Last week, we talked about awareness. Awareness of culture differences throws a fork in the road: once you’re aware of differences, you can either tolerate or be intolerant toward cultural values and norms.

This is where acceptance comes in.

Acceptance plays a huge role in your cultural integration. To be successful, you must accept the culture into which you’re integrating. If you reject it, then you will ultimately fail in this foreign culture.

But, then again, there will be things you willingly accept and things you morally reject.

What Must You Accept?

A myriad of cultural values and norms must be accepted if you want to integrate into a culture. Some will be easy; others will be hard. Here are some examples.

Easy to accept:

Hard to accept:

Whether it’s adapting to the time management mantra of “it will get done when it gets done” in cultures like Nepal or India or accepting that South Koreans eat dog meat or that the French eat horse meat, you must accept that things are morally sound in some countries, even when they’re unsound in your own.

How Do You Accept Something You Morally Reject?

If you have ethical issues with the cultural norm, you can draw the line at accepting another’s culture instead of adopting it.
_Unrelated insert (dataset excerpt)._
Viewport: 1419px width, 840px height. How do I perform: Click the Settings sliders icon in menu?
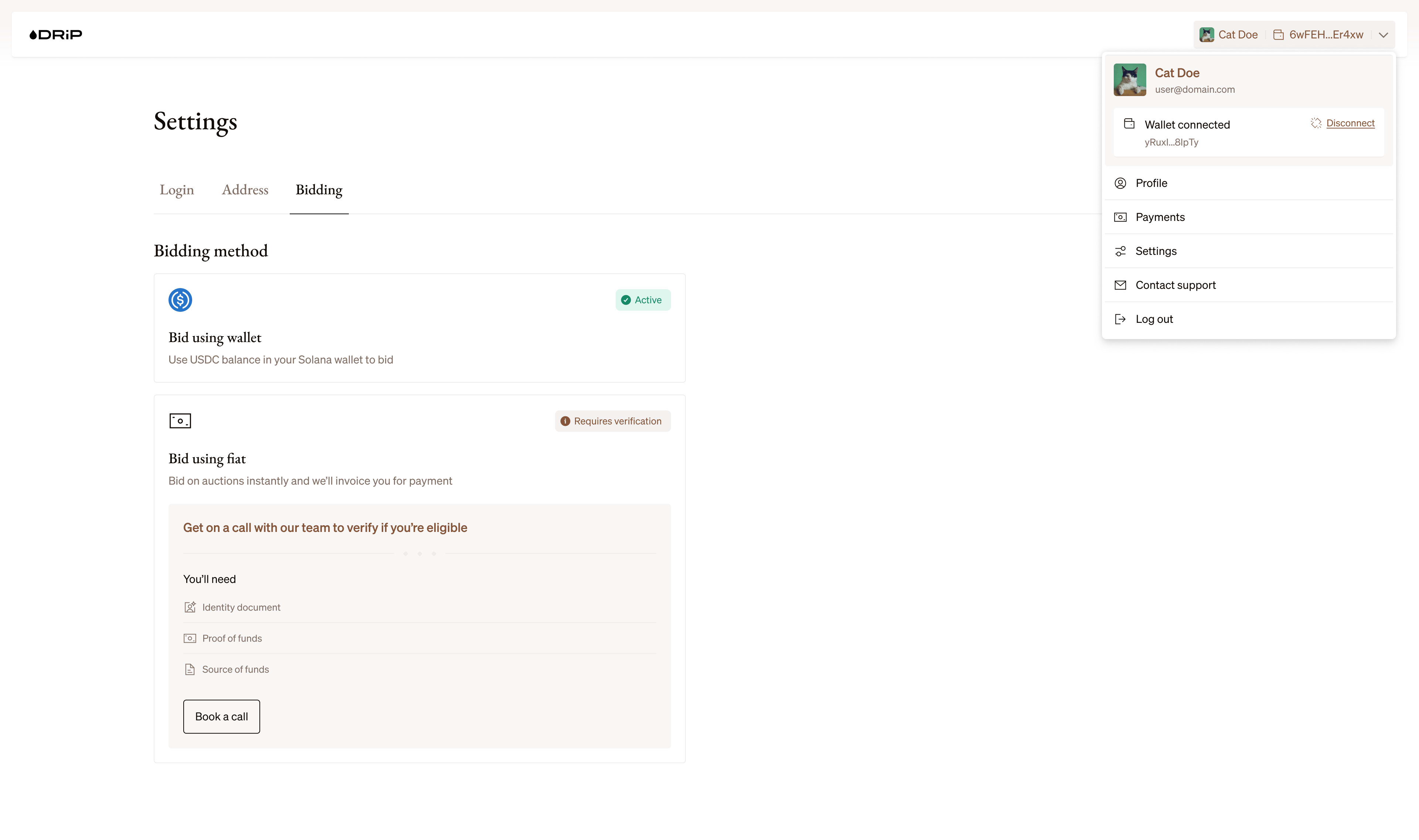pyautogui.click(x=1120, y=251)
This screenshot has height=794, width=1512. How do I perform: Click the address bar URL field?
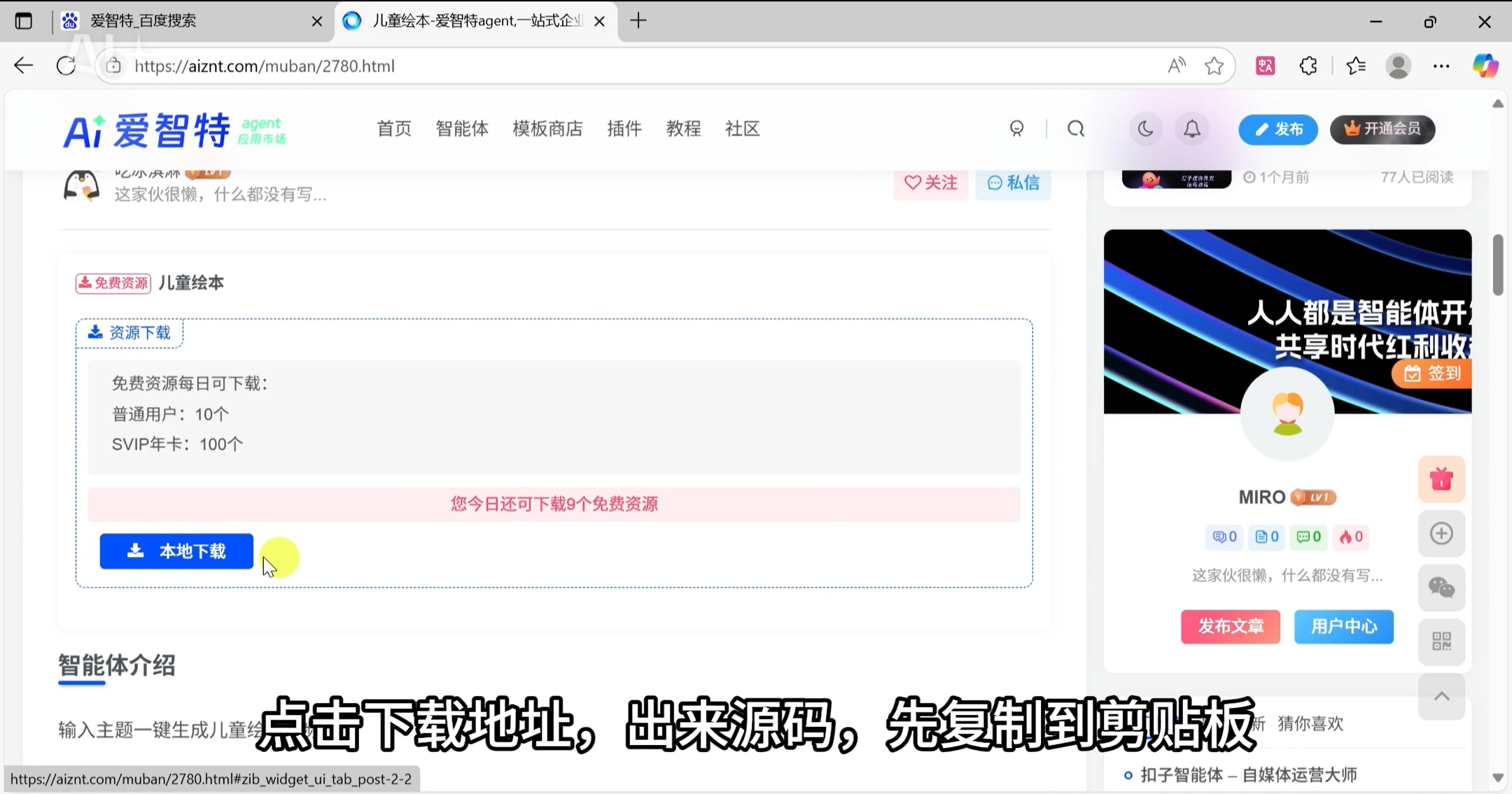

For example, let’s talk about headscarves. Women from Western cultures often morally reject the idea of wearing the Muslim hijab. Some see it as oppressive and as a way to control women and their human rights.

As reported by Independent, in 2016 an entire Air France cabin crew refused to fly to Iran when they were ordered by the airline chief to wear headscarves upon disembarking the flight in Tehran.

When venturing into a country like Iran or Saudi Arabia, not only might a Western woman feel uncomfortable wearing the hijab, but she might feel as though she’s complicit in what she views as oppression of women by following this custom.

If they reject this custom, then they won’t be able to do business in this country, as happened in the case of Marie Le Pen, France’s far-right presidential candidate, when she refused to wear a headscarf on her visit to Lebanon in February.

According to The Washington Post, “Marine Le Pen walked away from a meeting with Lebanon’s top Sunni Muslim leaders after she refused to wear a headscarf. The move sparked an outcry across the Arab world.”

The question is: is it worth it to spark an outcry?

You Draw the Line

As with most things, it depends on the situation and your own personal standards. YOU draw the line between what you culturally accept, what you adopt, and how far you choose to integrate into a culture.

You may come to accept things as small as greetings and time management, but those that touch upon a moral obligation will be harder to accept or adopt. It’s up to you to draw that line for yourself.